There has been no allegation of abuse made against Lord Carey.
An independent inquiry was announced last year into the church’s handling of allegations against the late John Smyth QC, who allegedly abused boys at Christian camps.
Police had been planning on questioning Mr Smyth when he died in South Africa in 2018 at the age of 77.
Mr Smyth was alleged to have beaten children in the 1970s and 1980s while he was a leader at the Iwerne Trust camps.
Lord Carey is a former Archbishop of Canterbury (Kirsty Wigglesworth/PA)
A spokesman for the Diocese of Oxford said that in the course of the review ‘new information has come to light regarding Lord Carey, which has been passed to the National Safeguarding Team for immediate attention’.
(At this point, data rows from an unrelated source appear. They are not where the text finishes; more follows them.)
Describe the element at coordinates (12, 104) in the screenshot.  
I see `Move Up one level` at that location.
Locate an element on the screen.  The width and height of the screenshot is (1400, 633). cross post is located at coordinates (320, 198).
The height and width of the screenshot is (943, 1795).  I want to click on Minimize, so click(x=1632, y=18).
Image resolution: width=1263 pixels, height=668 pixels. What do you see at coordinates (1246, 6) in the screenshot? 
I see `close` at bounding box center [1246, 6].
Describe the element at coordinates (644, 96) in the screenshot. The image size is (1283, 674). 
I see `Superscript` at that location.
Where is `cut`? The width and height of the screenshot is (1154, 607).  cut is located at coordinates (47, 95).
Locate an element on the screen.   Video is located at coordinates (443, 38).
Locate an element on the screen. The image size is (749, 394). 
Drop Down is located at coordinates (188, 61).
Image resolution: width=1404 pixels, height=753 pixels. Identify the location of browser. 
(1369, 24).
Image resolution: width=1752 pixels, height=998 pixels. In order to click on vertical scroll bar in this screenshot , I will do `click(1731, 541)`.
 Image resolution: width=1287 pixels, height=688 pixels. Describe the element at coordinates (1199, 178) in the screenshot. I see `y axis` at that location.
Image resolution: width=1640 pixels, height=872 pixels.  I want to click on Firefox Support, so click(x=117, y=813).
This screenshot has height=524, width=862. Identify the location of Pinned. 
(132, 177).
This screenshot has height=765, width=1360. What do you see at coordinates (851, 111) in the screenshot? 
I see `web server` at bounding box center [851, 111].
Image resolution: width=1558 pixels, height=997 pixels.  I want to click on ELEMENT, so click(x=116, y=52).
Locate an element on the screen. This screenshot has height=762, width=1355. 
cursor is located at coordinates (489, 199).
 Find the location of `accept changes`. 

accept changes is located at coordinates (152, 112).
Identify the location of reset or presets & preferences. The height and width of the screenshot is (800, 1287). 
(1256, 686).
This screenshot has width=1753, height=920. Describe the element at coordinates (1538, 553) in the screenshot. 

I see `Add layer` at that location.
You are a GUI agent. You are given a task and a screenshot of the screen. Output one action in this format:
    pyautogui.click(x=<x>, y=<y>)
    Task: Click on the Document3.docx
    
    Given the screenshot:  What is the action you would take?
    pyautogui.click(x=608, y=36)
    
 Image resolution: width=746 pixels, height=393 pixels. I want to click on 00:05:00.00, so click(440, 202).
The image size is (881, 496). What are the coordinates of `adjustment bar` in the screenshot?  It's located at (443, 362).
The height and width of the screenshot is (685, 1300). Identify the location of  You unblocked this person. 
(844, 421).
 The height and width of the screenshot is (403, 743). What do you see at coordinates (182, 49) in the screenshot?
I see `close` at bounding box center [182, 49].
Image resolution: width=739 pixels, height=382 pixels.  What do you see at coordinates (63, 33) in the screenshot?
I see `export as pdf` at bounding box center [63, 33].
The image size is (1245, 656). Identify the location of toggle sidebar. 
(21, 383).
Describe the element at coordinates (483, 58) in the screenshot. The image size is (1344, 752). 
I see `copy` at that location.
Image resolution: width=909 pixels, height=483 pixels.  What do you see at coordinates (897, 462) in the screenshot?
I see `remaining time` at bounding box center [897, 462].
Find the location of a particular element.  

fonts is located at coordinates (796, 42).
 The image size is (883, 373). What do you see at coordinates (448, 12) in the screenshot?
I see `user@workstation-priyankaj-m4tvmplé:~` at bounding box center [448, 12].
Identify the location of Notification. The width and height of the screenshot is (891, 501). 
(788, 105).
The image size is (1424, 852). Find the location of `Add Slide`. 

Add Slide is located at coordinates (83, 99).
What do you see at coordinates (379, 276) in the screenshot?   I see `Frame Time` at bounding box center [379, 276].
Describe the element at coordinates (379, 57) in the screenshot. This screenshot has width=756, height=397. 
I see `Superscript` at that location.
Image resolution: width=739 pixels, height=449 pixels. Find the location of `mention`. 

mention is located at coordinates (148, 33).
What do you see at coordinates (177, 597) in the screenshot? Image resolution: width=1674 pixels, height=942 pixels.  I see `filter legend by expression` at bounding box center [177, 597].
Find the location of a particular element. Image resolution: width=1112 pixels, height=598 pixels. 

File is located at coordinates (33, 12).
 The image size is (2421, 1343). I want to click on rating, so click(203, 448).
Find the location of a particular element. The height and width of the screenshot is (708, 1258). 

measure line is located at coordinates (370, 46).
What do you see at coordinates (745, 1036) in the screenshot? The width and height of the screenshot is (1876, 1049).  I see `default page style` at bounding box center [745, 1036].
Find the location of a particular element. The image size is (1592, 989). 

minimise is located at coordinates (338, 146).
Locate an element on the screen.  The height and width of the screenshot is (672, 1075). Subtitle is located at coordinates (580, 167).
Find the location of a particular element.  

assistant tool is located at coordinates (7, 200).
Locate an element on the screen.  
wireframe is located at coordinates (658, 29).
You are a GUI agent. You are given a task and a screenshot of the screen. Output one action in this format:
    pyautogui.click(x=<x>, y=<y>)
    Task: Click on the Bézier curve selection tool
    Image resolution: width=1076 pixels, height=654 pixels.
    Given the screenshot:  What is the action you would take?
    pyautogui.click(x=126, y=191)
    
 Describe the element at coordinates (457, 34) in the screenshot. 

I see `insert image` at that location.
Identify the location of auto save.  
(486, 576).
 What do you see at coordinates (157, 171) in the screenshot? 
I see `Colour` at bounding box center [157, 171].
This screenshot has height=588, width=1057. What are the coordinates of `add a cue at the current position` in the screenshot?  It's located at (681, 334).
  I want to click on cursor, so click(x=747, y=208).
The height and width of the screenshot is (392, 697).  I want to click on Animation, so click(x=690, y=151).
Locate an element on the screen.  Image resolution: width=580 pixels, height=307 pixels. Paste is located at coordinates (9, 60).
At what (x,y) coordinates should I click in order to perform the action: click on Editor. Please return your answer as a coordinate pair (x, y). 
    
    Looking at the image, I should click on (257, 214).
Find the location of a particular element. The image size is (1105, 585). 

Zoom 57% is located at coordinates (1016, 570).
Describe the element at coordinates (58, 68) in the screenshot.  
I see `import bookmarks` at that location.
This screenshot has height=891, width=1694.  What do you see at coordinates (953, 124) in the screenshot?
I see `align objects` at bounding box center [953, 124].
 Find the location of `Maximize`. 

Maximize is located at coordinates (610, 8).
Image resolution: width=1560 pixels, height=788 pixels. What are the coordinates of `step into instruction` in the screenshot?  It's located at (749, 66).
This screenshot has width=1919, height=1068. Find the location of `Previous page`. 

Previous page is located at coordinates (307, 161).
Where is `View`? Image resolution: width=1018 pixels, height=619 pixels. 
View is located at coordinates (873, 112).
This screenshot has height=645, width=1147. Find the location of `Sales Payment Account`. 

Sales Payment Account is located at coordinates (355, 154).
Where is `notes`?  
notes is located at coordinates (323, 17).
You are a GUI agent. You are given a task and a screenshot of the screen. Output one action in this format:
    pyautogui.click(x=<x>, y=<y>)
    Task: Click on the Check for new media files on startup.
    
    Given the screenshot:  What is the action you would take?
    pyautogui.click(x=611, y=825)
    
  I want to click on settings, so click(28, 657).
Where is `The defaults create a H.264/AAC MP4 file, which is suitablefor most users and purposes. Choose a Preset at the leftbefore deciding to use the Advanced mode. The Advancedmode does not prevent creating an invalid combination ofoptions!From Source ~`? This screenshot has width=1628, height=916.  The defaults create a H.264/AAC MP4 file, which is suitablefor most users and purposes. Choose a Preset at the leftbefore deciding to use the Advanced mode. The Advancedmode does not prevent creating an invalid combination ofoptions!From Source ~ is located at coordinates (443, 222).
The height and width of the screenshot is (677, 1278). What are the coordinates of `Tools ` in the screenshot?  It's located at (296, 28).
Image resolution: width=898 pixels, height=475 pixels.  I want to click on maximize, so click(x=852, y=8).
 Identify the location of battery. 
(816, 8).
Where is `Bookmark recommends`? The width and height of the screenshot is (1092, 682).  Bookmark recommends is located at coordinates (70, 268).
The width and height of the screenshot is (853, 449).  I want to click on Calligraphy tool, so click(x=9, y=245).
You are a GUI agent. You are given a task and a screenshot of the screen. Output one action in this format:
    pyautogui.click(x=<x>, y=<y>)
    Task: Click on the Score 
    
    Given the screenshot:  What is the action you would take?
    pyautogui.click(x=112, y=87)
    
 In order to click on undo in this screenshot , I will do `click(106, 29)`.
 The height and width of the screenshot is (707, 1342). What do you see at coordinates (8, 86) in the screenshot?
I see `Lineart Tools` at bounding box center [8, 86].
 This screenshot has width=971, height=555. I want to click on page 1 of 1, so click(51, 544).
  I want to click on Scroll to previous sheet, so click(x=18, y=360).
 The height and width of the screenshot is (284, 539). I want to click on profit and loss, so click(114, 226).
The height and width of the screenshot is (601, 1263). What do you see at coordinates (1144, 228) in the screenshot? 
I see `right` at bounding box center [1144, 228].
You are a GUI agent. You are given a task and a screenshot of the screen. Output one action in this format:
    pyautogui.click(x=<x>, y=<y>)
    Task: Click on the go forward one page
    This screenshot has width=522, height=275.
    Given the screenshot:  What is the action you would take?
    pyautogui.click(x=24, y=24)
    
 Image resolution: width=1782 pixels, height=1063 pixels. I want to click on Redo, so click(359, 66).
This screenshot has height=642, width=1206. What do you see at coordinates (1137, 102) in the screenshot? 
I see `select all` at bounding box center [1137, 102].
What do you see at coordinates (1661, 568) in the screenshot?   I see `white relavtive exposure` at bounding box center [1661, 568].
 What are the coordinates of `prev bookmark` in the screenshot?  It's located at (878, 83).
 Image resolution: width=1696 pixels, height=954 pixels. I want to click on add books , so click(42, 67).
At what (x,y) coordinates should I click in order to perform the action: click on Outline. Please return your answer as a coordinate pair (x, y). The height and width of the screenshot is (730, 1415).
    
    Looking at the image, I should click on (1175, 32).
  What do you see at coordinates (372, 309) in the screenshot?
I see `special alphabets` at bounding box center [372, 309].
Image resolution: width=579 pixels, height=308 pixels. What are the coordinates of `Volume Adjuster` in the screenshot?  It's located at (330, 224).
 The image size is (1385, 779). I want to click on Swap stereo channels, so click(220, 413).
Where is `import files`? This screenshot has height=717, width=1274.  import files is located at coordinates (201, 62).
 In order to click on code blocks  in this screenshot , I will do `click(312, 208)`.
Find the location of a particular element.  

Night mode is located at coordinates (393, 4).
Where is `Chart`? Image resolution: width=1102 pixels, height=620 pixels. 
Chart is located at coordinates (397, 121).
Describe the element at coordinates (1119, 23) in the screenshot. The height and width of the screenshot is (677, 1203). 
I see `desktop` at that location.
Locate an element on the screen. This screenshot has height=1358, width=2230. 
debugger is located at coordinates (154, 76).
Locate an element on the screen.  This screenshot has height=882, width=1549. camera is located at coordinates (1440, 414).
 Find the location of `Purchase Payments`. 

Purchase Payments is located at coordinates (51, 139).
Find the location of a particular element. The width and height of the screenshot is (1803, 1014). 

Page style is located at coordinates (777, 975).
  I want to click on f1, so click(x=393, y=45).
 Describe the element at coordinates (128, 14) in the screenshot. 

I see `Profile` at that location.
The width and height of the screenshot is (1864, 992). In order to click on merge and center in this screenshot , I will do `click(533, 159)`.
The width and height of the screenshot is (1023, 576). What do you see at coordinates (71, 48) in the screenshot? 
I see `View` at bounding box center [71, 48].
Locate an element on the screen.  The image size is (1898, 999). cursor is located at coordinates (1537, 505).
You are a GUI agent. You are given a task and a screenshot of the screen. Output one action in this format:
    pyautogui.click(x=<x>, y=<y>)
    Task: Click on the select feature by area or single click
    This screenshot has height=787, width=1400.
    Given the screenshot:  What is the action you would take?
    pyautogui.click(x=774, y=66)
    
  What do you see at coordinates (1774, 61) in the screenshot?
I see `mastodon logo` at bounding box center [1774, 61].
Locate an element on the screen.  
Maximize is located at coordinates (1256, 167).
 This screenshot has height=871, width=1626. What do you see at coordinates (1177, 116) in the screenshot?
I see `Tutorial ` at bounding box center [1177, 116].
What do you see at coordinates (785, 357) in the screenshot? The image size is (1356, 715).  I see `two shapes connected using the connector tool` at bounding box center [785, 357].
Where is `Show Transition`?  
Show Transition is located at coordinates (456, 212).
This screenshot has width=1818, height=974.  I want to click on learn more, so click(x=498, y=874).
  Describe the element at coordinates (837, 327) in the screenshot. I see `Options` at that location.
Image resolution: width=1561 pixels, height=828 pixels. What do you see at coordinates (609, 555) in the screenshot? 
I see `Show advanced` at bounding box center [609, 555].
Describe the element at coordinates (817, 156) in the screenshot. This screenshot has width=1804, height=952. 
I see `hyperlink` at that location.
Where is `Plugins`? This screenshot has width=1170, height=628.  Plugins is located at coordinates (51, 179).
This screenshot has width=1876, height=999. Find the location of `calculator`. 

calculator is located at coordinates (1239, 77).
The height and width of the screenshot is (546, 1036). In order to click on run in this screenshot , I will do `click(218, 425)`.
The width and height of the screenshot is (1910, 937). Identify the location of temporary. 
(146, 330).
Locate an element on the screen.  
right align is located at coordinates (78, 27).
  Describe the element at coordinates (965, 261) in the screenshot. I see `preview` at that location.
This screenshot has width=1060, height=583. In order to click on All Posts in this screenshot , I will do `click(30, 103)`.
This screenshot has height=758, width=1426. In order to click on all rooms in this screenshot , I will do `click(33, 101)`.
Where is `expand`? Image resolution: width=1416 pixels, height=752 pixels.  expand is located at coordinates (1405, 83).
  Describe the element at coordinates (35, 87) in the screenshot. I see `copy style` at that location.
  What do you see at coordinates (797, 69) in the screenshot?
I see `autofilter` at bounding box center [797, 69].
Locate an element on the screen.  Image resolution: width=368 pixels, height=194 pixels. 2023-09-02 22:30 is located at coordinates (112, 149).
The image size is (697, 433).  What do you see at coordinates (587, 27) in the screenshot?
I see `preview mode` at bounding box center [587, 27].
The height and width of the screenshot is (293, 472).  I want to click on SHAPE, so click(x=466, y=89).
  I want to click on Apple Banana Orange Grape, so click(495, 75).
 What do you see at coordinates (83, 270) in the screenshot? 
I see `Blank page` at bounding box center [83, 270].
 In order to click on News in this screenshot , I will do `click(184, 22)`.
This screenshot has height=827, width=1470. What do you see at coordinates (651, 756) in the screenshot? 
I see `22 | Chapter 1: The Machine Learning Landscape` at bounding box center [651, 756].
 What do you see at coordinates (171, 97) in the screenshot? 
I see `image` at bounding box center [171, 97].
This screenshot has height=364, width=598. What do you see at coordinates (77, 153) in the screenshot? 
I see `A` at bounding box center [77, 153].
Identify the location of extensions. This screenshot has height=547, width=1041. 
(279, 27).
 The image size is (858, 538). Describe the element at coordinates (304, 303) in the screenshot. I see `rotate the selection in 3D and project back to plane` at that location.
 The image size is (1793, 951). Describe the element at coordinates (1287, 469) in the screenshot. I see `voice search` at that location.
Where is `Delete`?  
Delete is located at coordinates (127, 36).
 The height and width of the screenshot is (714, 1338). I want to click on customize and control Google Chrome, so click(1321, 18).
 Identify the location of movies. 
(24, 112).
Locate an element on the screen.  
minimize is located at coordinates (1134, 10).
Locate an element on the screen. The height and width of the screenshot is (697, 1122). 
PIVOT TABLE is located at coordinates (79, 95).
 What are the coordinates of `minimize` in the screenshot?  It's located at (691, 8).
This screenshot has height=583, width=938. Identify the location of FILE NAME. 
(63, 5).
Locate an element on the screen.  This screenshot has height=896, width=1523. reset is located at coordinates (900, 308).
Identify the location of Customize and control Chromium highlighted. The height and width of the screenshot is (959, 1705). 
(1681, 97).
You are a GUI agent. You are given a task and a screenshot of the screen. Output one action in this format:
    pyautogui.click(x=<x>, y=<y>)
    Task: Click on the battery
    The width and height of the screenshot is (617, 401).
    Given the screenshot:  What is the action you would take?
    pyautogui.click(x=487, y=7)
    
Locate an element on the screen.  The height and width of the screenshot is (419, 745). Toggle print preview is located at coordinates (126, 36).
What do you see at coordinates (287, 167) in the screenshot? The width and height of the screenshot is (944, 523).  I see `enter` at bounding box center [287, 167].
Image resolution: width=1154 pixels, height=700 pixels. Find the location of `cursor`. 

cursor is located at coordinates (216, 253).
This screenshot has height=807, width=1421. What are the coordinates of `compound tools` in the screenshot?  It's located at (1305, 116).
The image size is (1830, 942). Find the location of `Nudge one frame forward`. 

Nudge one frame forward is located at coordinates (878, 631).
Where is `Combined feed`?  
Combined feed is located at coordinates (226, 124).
The spokesman added: ‘Lord Carey’s PTO (permission to officiate) was revoked by the Bishop of Oxford on Wednesday 17 June. Lord Carey is currently unauthorised to undertake any form of ministry in the Diocese until further notice.’
In a statement to Channel Four News, Lord Carey said: ‘I am bewildered and dismayed to receive the news a short time ago that due to concerns being raised during the review of John Smyth QC, I have had my PTO, my Permission to Officiate, revoked.
‘I have been given no information on the nature of these concerns and have no memory of meeting Mr Smyth.’